Have you ever taken time off from fitness? Or maybe you had an injury that sidelined you for an extended period. Whatever your reason may be, that time away can drastically effect your fitness and you may feel tentative coming back, or unsure of how to approach things when you return. With that in mind, here are some tips on how to “make a comeback”!

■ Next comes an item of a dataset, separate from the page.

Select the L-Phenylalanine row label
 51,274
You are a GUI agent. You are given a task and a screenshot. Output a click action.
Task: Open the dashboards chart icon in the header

#1 Treat yourself like it’s your first time working out
It is easy to get immediately sucked back into the way you initially worked out. You may have been doing crazy moves on the pull-up bars, lifting insane weight or crushing rowing or running WODs like it was no problem. However, if you’ve taken some decent time away, odds are your body isn’t going to move like it used to. Don’t worry though! It will comeback. In the meantime, try to imagine how you first started when you joined a gym and approach things with some light caution. This will help to get the ball rolling and avoid quick burnout and possible injury
#2 Scale!
This is more for those that are recovering from injury. Whatever may have happened, your body is most likely still recovering and getting back to status quo. I would highly recommend that you reduce weight, complexity and intensity. If you were Deadlifting 300# before, try and stay under 150# for a few weeks. If Handstand Push-Ups and Barbell Snatches appear, do yourself a huge favor and opt for Push-Ups and Kettlebell Swings. This is going to help your body adjust back to where you were faster, and if you do it the right way, you will be back to normal in no time!
#3 Use this opportunity!
Things happen and we miss the gym for weeks, months or even years! So when you step back into one, use it as a chance to rebuild a great foundation of fitness that you can move forward with. While the weight is light, work on quality technique to setup future success. Cardio may be a bit slower, so now you can make sure that running, rowing or bike form is solid. Use your reintroduction to working out as a blank slate and crush it!